Major banks in countries like Singapore, South Korea, China, Taiwan, Hong Kong and Brazil did not participate in mortgage-related leverage, derivative and credit default swap investing and irresponsible lending nearly to the extent Western banks did, if at all. Their governments have not chosen to bail out their businesses by taking on huge amounts of debt and deficits. Their financial institutions are now much less leveraged, their currencies stronger, economies healthier and governments less indebted than ours. Inflation is in check, and their economies are positioned to thrive. One might invert this question and ask whether it makes sense to have a large portion of one's wealth invested in the US!

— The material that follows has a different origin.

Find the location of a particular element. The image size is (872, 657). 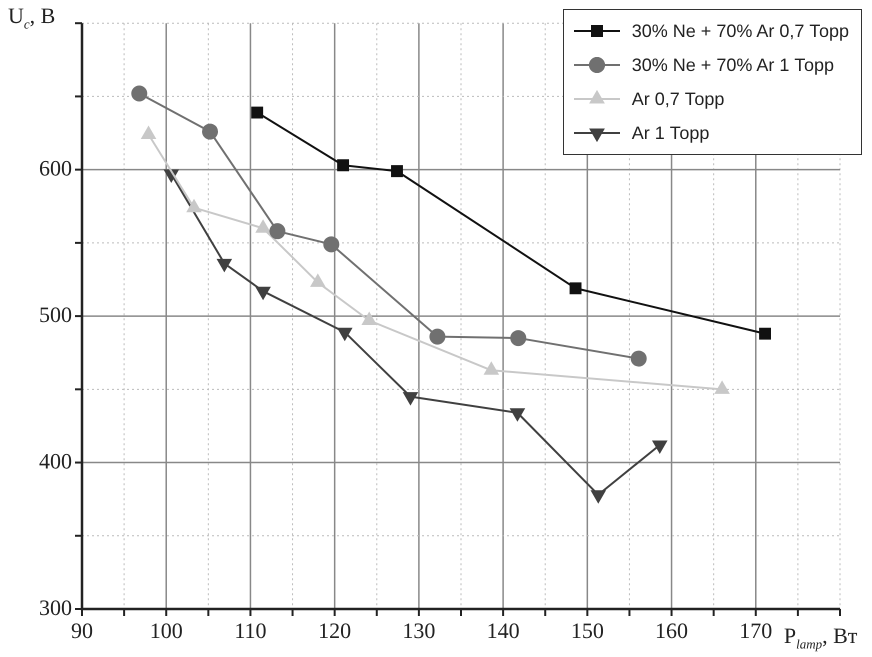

All of this begs the question of what is the difference between domestic and international investing anyway? Is there even a logical distinction to make between the two? Are General Electric, McDonald's, and Johnson & Johnson US companies? Based on the sources of their revenues, they should actually be considered non-US companies.
The upshot of all of this is that the percentage of a diversified portfolio that is domestic versus international is not a question worth pondering. As investors, it makes the most sense today, just as it did for the past six decades since Sir Templeton began investing outside of the U.S., to invest where there is the best risk-adjusted opportunity and not to impose arbitrary limitations on how much or how little should or should not be invested in a country, region, asset class or any other cookie-cutter recipe approach that tries to oversimplify and compartmentalize the complex process of investing and investment management.
P.S. And what's with those Europeans criticizing American fast food? At $9,273 million, they consume $1.3 million more McDonald's food than Americans do.